Today I ordered a box of the Hornady PA, 240-grain conical bullets, specifically made to shoot in slow twist barrels (they are very short).  If I can get them to shoot Minute-of-Deer out to about 75 yards, I'll be satisfied and maybe try to hunt with it next season.

Anybody have any experience with these bullets?


----------



## Railroader (Feb 13, 2020)

Shot one deer with a PA Conical some years ago.

Sitting on the ground in a dead fallen tree in a Creek bottom.  Shot was about 40 yards, kinda uphill to me.  Put the bullet into her ribcage toward the opposite shoulder.  She jumped/tumbled down the hill to me, landing dead.  

Gun was a Traditions Buckskinner, load would have been 70 gr of Pyrodex.

I remember this kill well, because it was one of those spots that was "just crazy enough to work"...

Wouldn't hesitate for a minute to use the PA Conical out to your 75 yards...
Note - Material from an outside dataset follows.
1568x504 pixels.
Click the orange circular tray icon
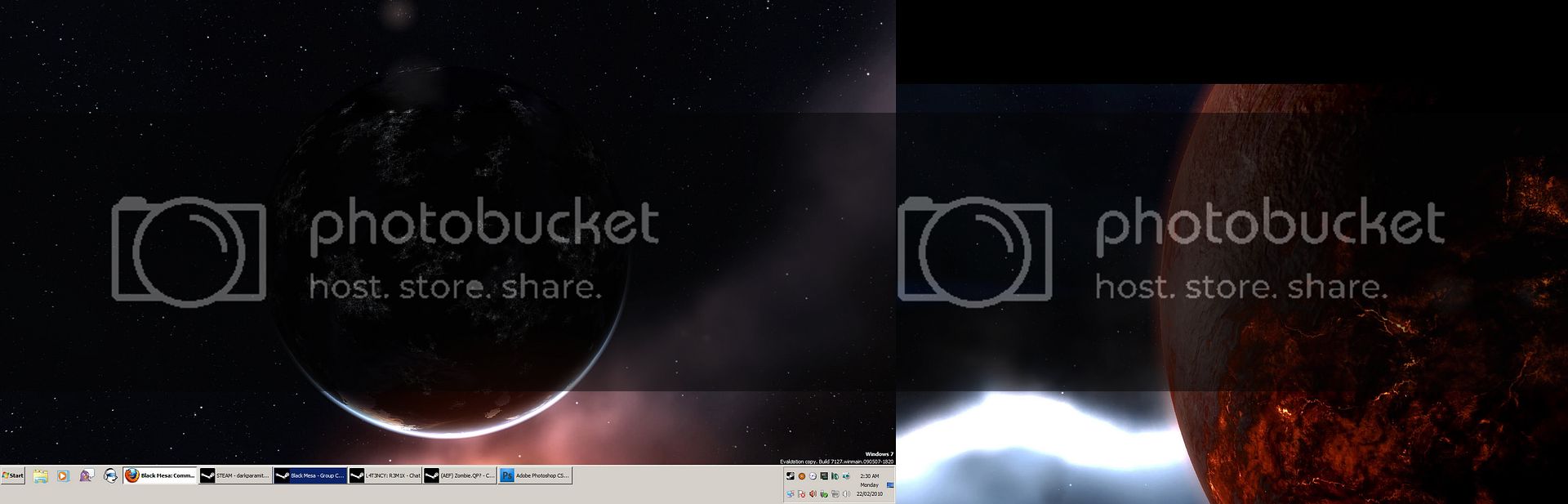(x=802, y=476)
Just don't try to run it too fast.  No need to.


----------



## GAHUNTER60 (Feb 13, 2020)

I used to think I needed a minimum of 100 grains of powder, regardless of bullet style or weight., to kill a deer.  This is probably because the "go-to" load in my, and just about everybody else's TC Hawken rifle back in the day, was 100 grains of ffg under a Maxi Ball.  I always thought that load would extrapolate to other rifles.  I now know that no two muzzleloaders are alike, even identical rifles from the same manufacturer might like completely different loads.

I plan to start the PAs at 70 grains of Pyrodex RS, and work up from there.


----------



## aabradley82 (Feb 14, 2020)

I hope they work. I just got a box of them also. Going to try them in a tc Hawken and a tc white mountain. I’ve shot the ballets before which I see about the same bullet. The one that concerns me is the whit mountain. It has a fast twist and won’t shoot a roundball. I’m trying to get it going for my son and don’t want to whomp him with a Great Plains bullet.


----------



## Railroader (Feb 14, 2020)

My Buckskinner has a 21" fast twist barrel. 1-20, I think....They shoot fine, but never shot em past 50 yards, and never tried to do any better than good enough.


----------



## Railroader (Feb 14, 2020)

...and I would LOVE to find me a nice White Mountain Carbine.


----------



## GAHUNTER60 (Feb 14, 2020)

aabradley82 said:


> I hope they work. I just got a box of them also. Going to try them in a tc Hawken and a tc white mountain. I’ve shot the ballets before which I see about the same bullet. The one that concerns me is the whit mountain. It has a fast twist and won’t shoot a roundball. I’m trying to get it going for my son and don’t want to whomp him with a Great Plains bullet.



If you don't want to "whomp" him, try shooting the Thompson Center Cheap Shot sabots.  At 240 grains (same weight as the Hornady PAs), they are very accurate in fast twist barrels, and are deadly on deer.  I find them very easy on the shoulder.  

They would work particularly well if your White Mountain is one of the 1-20" twist barrels in the early model White Mountains.  If it is one of the 1-38" barrels, it may still shoot good, but you will have to experiment to find the "sweet" load.


----------



## aabradley82 (Feb 14, 2020)

I picked up 3 boxes of traditions sabots on clearance today to fool around with too. I think my rifle is the 1-20 twist. 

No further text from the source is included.